Exercise: Whenever a line of the material contains the string "Switch", it should be copied.

START Task material

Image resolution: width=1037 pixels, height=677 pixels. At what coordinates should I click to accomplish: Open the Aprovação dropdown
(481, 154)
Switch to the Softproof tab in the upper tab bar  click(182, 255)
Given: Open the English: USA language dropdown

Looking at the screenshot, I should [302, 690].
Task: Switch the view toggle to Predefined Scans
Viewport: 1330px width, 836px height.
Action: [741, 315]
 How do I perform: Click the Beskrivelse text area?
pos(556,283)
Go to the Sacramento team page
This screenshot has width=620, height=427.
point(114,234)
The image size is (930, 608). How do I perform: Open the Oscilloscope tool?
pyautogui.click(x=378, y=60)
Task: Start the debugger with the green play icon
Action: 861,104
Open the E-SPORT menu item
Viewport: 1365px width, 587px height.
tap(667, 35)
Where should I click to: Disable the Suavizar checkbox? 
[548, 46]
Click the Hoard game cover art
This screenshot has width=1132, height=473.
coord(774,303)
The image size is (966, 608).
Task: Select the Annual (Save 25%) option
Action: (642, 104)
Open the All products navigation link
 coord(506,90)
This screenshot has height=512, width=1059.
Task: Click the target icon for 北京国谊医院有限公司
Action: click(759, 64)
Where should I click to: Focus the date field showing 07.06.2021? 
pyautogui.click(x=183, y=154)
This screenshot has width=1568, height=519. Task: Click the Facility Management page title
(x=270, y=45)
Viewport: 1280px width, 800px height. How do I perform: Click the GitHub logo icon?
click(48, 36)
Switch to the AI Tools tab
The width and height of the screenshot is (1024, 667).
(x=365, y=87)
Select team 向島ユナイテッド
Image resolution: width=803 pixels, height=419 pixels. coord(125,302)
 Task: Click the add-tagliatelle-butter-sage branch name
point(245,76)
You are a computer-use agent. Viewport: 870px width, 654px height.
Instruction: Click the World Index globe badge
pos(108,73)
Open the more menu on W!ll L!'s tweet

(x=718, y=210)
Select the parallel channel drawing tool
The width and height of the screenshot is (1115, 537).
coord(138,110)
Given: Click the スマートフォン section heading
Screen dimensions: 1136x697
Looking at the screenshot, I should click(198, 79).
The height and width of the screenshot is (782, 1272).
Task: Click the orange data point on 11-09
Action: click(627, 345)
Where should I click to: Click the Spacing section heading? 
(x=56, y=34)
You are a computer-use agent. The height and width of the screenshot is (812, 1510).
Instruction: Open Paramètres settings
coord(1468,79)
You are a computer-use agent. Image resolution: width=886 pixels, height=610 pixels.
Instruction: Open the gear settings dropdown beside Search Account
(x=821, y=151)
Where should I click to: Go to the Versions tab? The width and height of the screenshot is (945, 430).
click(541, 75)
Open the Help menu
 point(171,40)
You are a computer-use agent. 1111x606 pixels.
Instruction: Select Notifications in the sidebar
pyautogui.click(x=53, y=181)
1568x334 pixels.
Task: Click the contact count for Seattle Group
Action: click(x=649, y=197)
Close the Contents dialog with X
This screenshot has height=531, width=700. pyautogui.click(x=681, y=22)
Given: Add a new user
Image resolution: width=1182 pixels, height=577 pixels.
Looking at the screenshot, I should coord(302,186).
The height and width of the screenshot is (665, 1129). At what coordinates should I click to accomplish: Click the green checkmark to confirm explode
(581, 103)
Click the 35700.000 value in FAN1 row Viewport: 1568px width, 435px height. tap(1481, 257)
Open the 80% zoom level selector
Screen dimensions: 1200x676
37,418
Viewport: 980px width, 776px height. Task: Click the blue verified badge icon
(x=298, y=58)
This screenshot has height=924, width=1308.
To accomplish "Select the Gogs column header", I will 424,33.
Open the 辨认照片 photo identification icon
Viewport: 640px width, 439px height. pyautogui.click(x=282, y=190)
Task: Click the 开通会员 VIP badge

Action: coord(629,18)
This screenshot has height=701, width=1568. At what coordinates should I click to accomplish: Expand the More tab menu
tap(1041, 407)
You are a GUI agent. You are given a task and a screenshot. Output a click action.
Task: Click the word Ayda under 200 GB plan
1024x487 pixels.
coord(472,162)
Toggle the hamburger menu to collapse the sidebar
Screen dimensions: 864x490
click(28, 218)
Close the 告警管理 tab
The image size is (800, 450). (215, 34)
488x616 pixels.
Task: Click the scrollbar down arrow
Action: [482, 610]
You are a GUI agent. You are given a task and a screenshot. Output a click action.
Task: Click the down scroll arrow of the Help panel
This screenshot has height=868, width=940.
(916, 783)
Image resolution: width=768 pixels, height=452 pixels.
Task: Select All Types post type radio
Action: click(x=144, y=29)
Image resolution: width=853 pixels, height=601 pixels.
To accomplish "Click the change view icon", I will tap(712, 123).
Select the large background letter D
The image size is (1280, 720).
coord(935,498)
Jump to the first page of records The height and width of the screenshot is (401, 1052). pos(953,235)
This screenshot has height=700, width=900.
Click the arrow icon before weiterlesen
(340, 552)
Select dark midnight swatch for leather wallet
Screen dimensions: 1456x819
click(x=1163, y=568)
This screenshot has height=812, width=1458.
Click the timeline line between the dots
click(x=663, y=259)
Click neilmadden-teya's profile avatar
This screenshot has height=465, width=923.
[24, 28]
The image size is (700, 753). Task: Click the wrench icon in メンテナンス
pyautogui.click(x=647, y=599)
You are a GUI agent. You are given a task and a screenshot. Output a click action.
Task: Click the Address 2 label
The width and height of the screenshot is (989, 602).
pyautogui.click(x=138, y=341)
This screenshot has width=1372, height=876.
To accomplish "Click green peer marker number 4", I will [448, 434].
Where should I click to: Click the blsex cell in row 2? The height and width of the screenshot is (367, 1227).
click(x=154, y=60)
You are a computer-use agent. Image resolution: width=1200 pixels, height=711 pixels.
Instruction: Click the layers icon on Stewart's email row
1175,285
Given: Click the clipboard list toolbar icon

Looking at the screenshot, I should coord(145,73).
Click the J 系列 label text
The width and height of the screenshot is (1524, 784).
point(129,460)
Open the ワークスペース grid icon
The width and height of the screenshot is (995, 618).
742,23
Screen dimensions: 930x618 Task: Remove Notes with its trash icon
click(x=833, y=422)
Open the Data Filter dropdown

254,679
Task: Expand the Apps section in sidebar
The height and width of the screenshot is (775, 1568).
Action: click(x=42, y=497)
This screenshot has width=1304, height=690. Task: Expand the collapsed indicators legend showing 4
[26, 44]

END Task material

Answer space:
Switch to the Softproof tab in the upper tab bar  click(182, 255)
Task: Switch the view toggle to Predefined Scans
Switch to the AI Tools tab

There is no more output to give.